Le Service national des enquêtes (SNE) de la DGCCRF a noté que Nintendo of Europe avait commis une faute en « n’informant pas de manière loyale » les consommateurs concernant les problèmes liés à ses manettes. En effet, la panne désignée sous le nom de « Joy-Con Drift » (du nom de la manette de la Switch appelée Joy-Con) engendrait des mouvements inopinés dans les jeux, rendant l’utilisation de la machine problématique pour les consommateurs.

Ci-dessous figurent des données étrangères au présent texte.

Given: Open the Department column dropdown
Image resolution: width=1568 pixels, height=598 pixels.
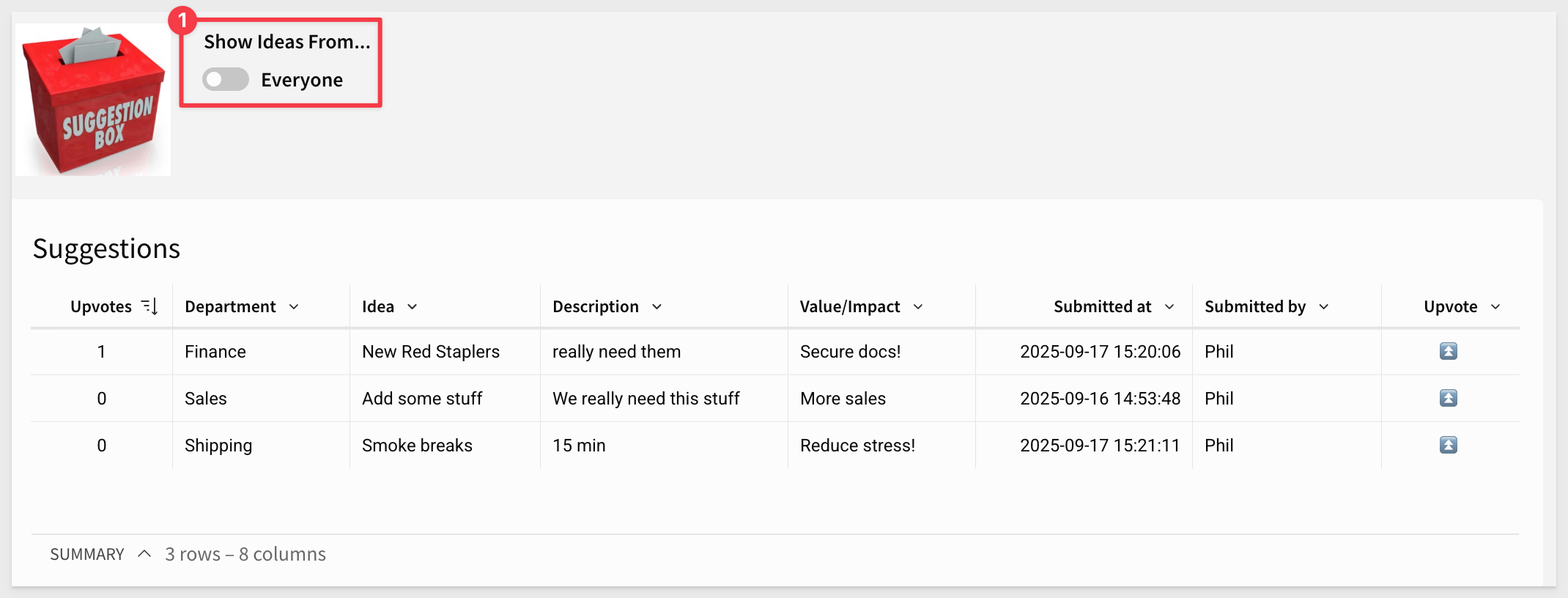Looking at the screenshot, I should (294, 306).
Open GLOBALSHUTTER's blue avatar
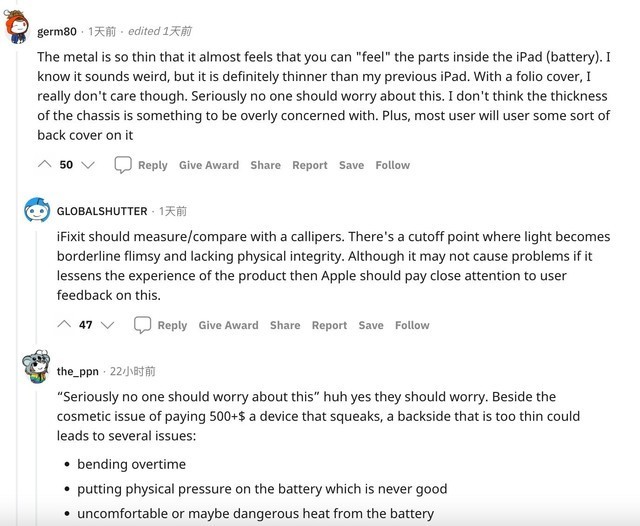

**Communication tardive après avoir pris connaissance du problème**

« Deux causes sont (plus que vraisemblablement) à l’origine de la panne : une usure prématurée des circuits imprimés et un défaut d’étanchéité entraînant une accumulation préoccupante de débris et poussières » à l’intérieur de la manette, avait estimé l’UFC-Que Choisir lors du dépôt de sa plainte. « Le SNE de la DGCCRF a conclu que Nintendo n’avait commencé à communiquer qu’à partir de 2020 et non dès qu’elle avait pris connaissance de ces dysfonctionnements », précise le communiqué conjoint du ministère du Commerce et du Tribunal judiciaire de Nanterre (Hauts-de-Seine).

« Cette communication tardive et parcellaire a concerné le problème technique rendant certaines manettes de la Nintendo Switch 1 non réactives. Le SNE de la DGCCRF a jugé que cela avait contribué à dissuader les consommateurs de solliciter le service après-vente de Nintendo et avait conduit certains d’entre eux à acheter de nouvelles manettes », ajoute le texte, alors que le groupe japonais s’était engagé en 2023 à réparer gratuitement les accessoires défectueux.

Figurant parmi les consoles les plus populaires de l’histoire du jeu vidéo, la Switch a été vendue à environ 155 millions d’exemplaires depuis son lancement en 2017. Elle se trouve à proximité de la première place détenue par la PlayStation 2 de Sony, lancée en 2000 et écoulée à plus de 160 millions d’unités.